The increase of C’ not only helps to reduce the time, but also allows a more accurate moisture assessment as the part of the curve which is dominated by moisture is reliably identified. Modern measurement software is able to perform the curve fitting and assessment of water content and oil conductivity fully automatically once the required data has been measured. It also normally includes an automated assessment function, which compensates for influences such as insulation geometry, oil conductivity and aging by-products. The testing device should be able to conduct the automatic evaluation according to national, international or user-defined standards.

Conclusion

Water is a danger to the insulation of oil-paper insulated power transformer as it ages and decreases the mechanical strength of the insulation. If the water content is increased, counter-measures, such as drying, have to be applied before the insulation is severely aged. Dielectric measurements enable a reliable assessment of the water content without the drawbacks of other methods.

The new PDC+ method combined with modern software allows much shorter measurement time and easier applicability.

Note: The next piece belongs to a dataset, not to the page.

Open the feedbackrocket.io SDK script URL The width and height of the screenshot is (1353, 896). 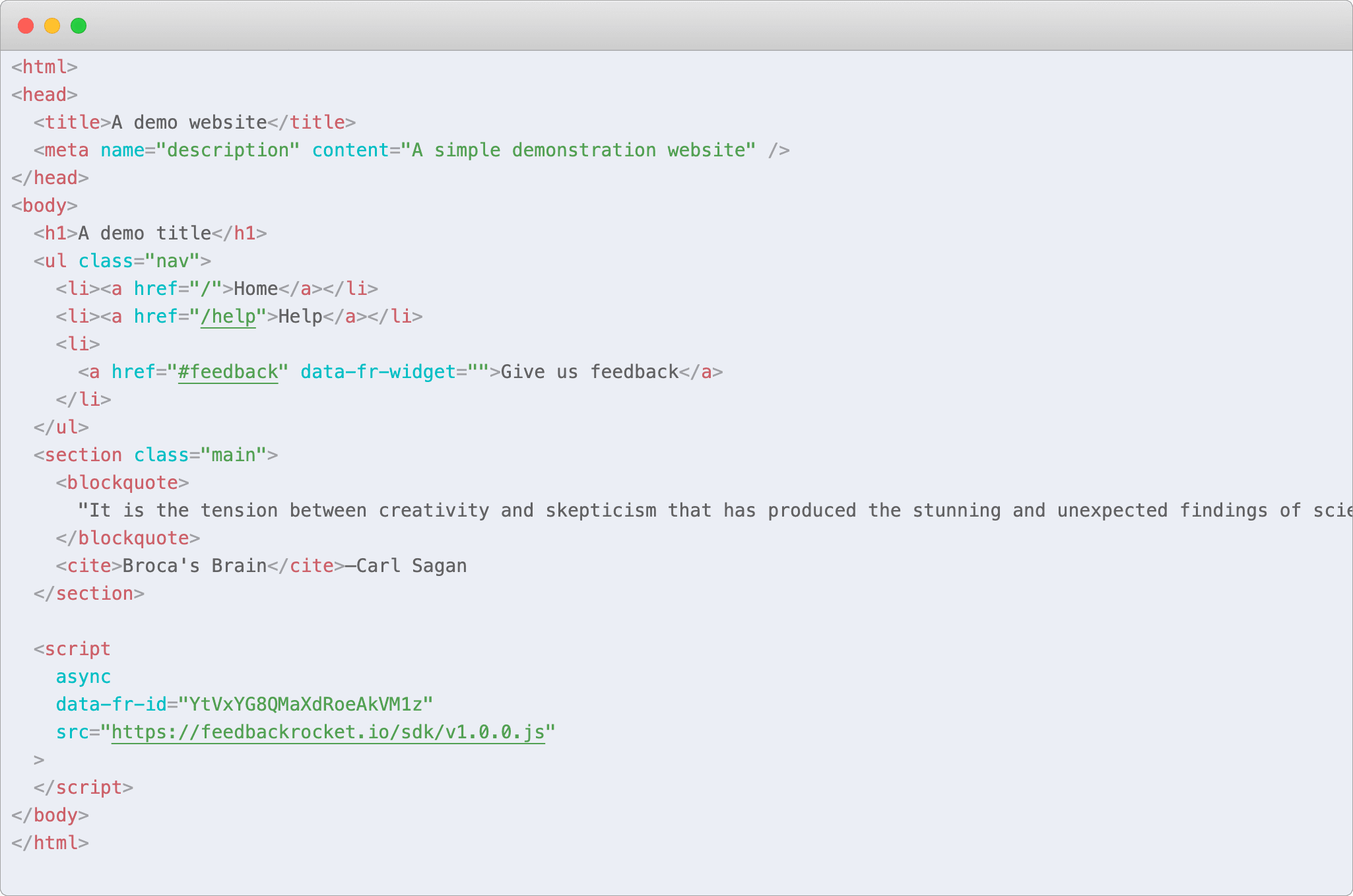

With the automation of the whole test, which is possible in modern software, the tester only has to set up the test set and press the start button. The only parameter which has to be entered manually is the asset temperature. Therefore, even inexperienced users can reliably assess the water content of power transformers. This information allows the user to determine if life extending actions have to be taken or if the asset is still in good shape.